Have you ever considered who might end up next to you in hell? The Devil has got to know what type of person would make your skin crawl the most and plan a dinner party so that you are seated next to each other.
  • People who got picked first for a sports team in elementary school. Complete. Tools.
  • People whose life problems involve their luxury car being stuck in the repair shop.
  • People who latch onto you and rant about everything they can think of until your ears bleed, not once stopping to ask anything about you.
  • People that marinate in perfume.
  • Relentlessly cheerful people, of which morning people are a subset. Both kinds need to be taken out back and shot.
  • The one with the unfortunate laugh, who thinks everything you say is hilarious.
  • People who hum incessantly and those who gasp at mundane events, like a gust of wind.
  • People you barely know who tell you about their serious life problems in a busy, public place.
  • People going through a divorce, know you are a lawyer, and want to talk to you about the son-of-a-bitch in mind-numbing detail.
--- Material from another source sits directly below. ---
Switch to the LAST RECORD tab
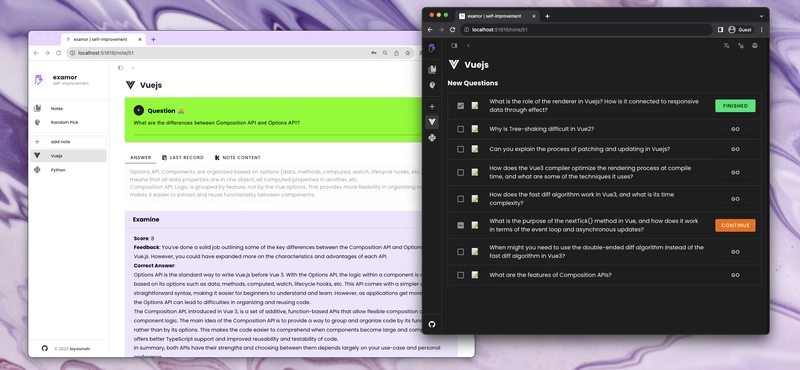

  • People who think they are funny, but aren’t remotely.
  • People who tell you their kids don’t watch television but prefer to act out plays with the slow neighbor girl.
  • People who believe that making bad puns is the same as having a sense of humor.
  • People who are so totally perfect that you would love to hate, if only they weren’t so nice to you all the fucking time.
  • Clowns. Or worse, mimes.
  • People who wear their religion on their sleeves but who are completely intolerant, judgmental hypocrites in their everyday world.
  • People who develop a totally new outlook on life every couple of months, and then feel compelled to tell you about it in great detail, marveling at your non-embracement of whatever their outlook du jour happens to be.
  • Passive aggressive people who think they are neither.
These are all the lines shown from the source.